Don't get a throttle body spacer, its a paper weight in these engines. My friend put the Hypertech Econ programmer on his truck along with a CAI and Cat back exhaust and he has picked up 2-3mpg on average and he has a heavy foot. The Hypertech ECON programmer helped a bunch as it locks up the converter much sooner and changes the shift points.


----------



## BigDave12768 (Nov 17, 2006)

dirt digger;742682 said:


> its only got 16,000 miles on it...nothing should need cleaned yet
> 
> theres an air intake, and air intake manifold, and superchip flashpaq tuner in the near future for this truck..that should boost it a good bit


Your right it shouldnt. But if you read the link I posted the one they show only has 20k on it. And if you read the diesel boards its a bit of a common issue. looks like 5 mins worth of work for possibly better fuel mileage, Not sure what Hp boost you are looking for. I have runn some of the big players in the game, Edge, Triple Dog, Quadzilla. I started out with the Quadzilla and after running the others I found myself back to it. One of the main reason is fuel mileage, They all claim MPG gains but Quadzilla was the only one I really saw it on. I got the 65hp box. I can also adjust via the internet to be the MAX mileage or Smoke setting. So if you not looking for crazy and dont wantt to throw 2 grand into your tranny(TC upgrade and VB) to hold up to 500hp. I recomend the Quadzilla. Plus some of the programmers are detectable. The Quad can be pulled off so fast. JMO. I am sure JDiesprta will have other thoughts on HP boosts. But these are my personal findings and all trucks are different when it comes to mods. Some do better in MPG than others


----------



## BigDave12768 (Nov 17, 2006)

augerandblade;742710 said:


> Anyone consider the cost of the after market products .Are you money ahead when you take a stock truck and "improve"it


No not on a hemi really



plowguy43;742819 said:


> Don't get a throttle body spacer, its a paper weight in these engines. My friend put the Hypertech Econ programmer on his truck along with a CAI and Cat back exhaust and he has picked up 2-3mpg on average and he has a heavy foot. The Hypertech ECON programmer helped a bunch as it locks up the converter much sooner and changes the shift points.

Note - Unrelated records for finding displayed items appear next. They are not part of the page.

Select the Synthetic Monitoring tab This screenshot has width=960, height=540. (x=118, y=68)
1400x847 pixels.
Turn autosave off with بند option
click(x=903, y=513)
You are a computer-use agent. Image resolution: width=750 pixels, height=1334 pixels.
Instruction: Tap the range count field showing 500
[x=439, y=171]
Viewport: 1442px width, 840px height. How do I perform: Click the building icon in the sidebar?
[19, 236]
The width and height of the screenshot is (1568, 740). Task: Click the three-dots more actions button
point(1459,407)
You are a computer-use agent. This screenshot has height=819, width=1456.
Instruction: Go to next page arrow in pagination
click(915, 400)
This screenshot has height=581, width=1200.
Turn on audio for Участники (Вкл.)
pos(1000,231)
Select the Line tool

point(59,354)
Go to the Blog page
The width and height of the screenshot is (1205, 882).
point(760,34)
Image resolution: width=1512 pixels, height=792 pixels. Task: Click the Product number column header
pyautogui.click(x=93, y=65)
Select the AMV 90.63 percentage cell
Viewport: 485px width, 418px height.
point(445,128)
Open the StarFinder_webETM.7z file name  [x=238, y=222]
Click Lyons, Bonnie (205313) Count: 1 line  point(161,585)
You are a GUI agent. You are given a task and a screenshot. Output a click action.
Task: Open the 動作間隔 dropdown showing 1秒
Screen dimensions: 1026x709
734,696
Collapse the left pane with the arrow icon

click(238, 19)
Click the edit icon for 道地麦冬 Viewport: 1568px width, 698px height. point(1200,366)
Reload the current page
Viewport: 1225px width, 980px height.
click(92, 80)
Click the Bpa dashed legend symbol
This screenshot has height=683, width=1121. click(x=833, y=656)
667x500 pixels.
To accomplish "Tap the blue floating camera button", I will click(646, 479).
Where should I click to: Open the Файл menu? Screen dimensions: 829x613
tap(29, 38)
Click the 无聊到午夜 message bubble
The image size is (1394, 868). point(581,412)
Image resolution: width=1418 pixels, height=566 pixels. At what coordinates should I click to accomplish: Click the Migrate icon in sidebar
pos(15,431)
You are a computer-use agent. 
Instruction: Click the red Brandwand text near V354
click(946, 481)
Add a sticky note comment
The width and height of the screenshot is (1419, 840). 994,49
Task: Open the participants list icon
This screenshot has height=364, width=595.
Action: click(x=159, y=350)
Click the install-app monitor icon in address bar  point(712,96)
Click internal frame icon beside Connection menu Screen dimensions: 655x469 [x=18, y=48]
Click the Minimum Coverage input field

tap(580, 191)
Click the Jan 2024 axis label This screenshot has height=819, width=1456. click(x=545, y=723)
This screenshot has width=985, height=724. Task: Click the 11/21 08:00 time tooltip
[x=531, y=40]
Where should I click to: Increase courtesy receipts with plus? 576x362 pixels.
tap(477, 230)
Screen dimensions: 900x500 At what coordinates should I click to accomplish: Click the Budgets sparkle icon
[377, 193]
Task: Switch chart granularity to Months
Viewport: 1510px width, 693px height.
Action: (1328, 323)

You know the one thing you have to consider is driving habits. My truck which does consitant 16.5mpg becuase of my driving habits and lack of highway driving. But I tested it one day. And it was torture to do. I drove to the Casino 180 miles round trip. I set the Cruise control on 63mph and got 19.8 mpg. Now I have driven to the casino numerous times at 75-80mph and still got 16.5. So if you can keep your foot out of it. Most trucks can get better fuel mileage. but when you get into performance mods. 99% of the time it means you dont like to drive slow


----------



## augerandblade (Jan 17, 2009)

tymusicI have a 2008 Dodge 2500 HD with a 5.7hemi. I haul trailer with it at times into Northern oNTARIO. I also use a 2000Chev 3500 with a 6.5 Diesel. Both trucks are manual Dodge is 6 speed and Chev is a 5 speed. Differential ratios Dodge 4.10 C hev 4.62 . My dodge and chev get the same fuel mileage ,sorry for the metric but it works out to 3.83 Kilometres to 1 Litre of fuel. Try as I might I cant get better fuel mileage than that. Its like trucking through the hills of Pennsylvania. When your working up the hills, the fuel mileage just go down.


----------



## dirt digger (Feb 27, 2005)

no im not looking for anything huge...the economy/towing mode is what it will be set at..my warranty runs out in 3 months so i am not going to do any of these upgrades until then...i will try the sensor cleaning next time i get home from school and am at the shop where i have all my tools


----------



## jomofo (Apr 26, 2008)

Nothing helps my milage like driving downhill - would recommend it to anyone!


----------



## Fife Lawn&Lane (Jan 20, 2009)

for around town driving I get a bit better mileage using the tow haul mode.


----------